-- EXERCISE INPUTS follows --

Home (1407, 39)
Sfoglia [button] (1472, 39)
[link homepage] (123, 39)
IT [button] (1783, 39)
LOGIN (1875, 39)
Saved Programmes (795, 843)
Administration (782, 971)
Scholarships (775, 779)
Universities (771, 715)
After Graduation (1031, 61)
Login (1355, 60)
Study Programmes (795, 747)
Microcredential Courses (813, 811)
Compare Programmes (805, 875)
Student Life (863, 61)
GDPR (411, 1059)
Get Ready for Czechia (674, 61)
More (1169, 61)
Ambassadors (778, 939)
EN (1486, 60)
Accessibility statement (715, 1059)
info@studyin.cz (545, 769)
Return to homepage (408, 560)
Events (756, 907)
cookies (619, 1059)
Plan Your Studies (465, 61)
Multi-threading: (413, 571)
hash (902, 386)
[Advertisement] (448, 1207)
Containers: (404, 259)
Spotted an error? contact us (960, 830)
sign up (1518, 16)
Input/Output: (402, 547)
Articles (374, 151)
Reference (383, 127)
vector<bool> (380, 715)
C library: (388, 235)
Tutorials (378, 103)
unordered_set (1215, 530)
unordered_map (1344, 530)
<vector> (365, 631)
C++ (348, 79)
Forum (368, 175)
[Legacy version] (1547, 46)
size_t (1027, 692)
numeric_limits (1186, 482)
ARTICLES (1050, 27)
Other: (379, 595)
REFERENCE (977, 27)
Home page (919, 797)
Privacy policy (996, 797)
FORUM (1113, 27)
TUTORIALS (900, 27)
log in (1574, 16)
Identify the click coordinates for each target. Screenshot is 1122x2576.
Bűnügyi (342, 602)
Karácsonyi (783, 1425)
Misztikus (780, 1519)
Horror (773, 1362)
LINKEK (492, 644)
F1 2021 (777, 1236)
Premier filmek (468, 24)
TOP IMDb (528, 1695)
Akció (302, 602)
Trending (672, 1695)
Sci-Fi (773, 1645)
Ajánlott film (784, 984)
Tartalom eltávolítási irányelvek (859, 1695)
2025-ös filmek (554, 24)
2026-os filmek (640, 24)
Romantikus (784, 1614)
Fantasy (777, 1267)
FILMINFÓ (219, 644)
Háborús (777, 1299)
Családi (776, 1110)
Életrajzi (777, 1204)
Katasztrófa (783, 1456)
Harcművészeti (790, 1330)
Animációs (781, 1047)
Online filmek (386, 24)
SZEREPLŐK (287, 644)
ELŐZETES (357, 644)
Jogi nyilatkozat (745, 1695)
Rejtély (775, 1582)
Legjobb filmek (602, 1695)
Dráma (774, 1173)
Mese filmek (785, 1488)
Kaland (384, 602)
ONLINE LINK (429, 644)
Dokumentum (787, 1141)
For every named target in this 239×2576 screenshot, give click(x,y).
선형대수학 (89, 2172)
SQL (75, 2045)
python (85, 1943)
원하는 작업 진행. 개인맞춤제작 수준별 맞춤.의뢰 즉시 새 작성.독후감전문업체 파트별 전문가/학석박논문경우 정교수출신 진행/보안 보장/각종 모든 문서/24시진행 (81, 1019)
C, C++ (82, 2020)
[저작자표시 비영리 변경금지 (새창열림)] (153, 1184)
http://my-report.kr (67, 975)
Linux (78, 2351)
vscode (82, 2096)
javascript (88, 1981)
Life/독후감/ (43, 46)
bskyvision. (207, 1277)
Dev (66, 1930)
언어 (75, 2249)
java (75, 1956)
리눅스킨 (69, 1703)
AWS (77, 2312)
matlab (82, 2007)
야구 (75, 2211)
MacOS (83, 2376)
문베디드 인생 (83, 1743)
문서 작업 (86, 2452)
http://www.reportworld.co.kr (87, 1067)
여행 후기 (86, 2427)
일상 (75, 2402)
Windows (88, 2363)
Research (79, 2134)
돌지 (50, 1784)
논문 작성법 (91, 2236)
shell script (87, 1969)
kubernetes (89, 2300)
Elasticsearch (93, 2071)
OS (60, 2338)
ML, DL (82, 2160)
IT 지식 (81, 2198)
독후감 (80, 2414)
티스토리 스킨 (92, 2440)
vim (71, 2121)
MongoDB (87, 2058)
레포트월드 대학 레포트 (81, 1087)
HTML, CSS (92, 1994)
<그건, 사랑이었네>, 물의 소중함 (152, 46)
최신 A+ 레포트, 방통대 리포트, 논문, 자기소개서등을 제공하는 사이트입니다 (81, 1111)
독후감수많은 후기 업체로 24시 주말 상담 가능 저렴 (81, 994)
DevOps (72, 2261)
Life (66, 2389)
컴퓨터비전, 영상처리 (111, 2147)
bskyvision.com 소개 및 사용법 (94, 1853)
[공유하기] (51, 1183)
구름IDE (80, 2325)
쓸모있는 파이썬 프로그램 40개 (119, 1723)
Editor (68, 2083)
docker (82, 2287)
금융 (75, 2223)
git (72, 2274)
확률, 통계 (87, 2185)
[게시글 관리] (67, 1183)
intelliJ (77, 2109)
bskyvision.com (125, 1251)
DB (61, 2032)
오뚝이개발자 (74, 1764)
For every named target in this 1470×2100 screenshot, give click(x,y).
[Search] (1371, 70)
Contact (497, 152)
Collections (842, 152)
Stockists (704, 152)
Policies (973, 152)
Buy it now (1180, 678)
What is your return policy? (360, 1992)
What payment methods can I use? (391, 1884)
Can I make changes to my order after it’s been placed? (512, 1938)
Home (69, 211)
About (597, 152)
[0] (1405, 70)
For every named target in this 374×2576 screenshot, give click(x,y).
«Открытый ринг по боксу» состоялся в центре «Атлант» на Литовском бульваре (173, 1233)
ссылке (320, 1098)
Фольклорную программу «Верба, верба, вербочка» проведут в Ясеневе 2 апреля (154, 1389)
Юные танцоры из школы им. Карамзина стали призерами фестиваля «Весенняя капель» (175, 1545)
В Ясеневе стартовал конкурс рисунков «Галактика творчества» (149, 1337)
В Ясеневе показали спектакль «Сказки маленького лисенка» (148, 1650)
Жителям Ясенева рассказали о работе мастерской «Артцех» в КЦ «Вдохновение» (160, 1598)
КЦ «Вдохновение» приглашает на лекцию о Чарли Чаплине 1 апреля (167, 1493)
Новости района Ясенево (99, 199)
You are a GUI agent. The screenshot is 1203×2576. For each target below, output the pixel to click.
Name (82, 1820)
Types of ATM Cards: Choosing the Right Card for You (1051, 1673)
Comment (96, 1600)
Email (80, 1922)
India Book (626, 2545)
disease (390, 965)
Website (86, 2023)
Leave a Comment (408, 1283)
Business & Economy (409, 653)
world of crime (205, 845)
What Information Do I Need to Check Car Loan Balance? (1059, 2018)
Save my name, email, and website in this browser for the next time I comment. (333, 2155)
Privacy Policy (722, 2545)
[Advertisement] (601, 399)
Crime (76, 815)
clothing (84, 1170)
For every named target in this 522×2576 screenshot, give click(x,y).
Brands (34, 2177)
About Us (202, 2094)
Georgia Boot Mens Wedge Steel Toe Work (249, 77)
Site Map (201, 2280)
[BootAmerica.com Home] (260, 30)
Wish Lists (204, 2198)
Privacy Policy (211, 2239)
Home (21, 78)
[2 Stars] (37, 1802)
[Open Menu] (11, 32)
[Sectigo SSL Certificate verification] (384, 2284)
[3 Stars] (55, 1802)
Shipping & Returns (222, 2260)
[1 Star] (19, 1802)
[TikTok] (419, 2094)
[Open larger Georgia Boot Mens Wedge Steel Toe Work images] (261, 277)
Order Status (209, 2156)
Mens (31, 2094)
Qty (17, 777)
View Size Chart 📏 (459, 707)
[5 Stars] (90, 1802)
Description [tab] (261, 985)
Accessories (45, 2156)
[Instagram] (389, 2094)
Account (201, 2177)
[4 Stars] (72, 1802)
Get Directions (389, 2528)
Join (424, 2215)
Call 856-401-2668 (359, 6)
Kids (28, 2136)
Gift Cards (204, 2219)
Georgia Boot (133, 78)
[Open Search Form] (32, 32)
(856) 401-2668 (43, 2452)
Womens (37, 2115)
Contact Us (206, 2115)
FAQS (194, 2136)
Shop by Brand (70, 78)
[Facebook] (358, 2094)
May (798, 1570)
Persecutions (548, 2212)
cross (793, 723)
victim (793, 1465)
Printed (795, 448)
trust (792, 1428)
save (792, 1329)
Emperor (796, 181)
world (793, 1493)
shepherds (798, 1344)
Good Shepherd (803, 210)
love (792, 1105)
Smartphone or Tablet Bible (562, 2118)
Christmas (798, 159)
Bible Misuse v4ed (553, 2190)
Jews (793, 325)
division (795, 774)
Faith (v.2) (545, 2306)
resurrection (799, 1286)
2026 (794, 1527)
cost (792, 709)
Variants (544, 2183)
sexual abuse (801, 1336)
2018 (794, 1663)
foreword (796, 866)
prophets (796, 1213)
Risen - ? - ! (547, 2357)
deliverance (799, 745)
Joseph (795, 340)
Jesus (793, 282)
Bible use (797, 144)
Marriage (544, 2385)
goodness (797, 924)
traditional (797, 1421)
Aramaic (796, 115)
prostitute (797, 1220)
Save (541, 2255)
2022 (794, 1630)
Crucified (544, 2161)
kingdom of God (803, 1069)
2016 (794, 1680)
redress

-- EXERCISE INPUTS concluded --

# [PROBLEM TO SOLVE]
Would you print exactly, and only, the lines of the data above from the line with "May (798, 1570)" through the line with "resurrection (799, 1286)", inclusive?

# [OUTPUT BELOW]
May (798, 1570)
Persecutions (548, 2212)
cross (793, 723)
victim (793, 1465)
Printed (795, 448)
trust (792, 1428)
save (792, 1329)
Emperor (796, 181)
world (793, 1493)
shepherds (798, 1344)
Good Shepherd (803, 210)
love (792, 1105)
Smartphone or Tablet Bible (562, 2118)
Christmas (798, 159)
Bible Misuse v4ed (553, 2190)
Jews (793, 325)
division (795, 774)
Faith (v.2) (545, 2306)
resurrection (799, 1286)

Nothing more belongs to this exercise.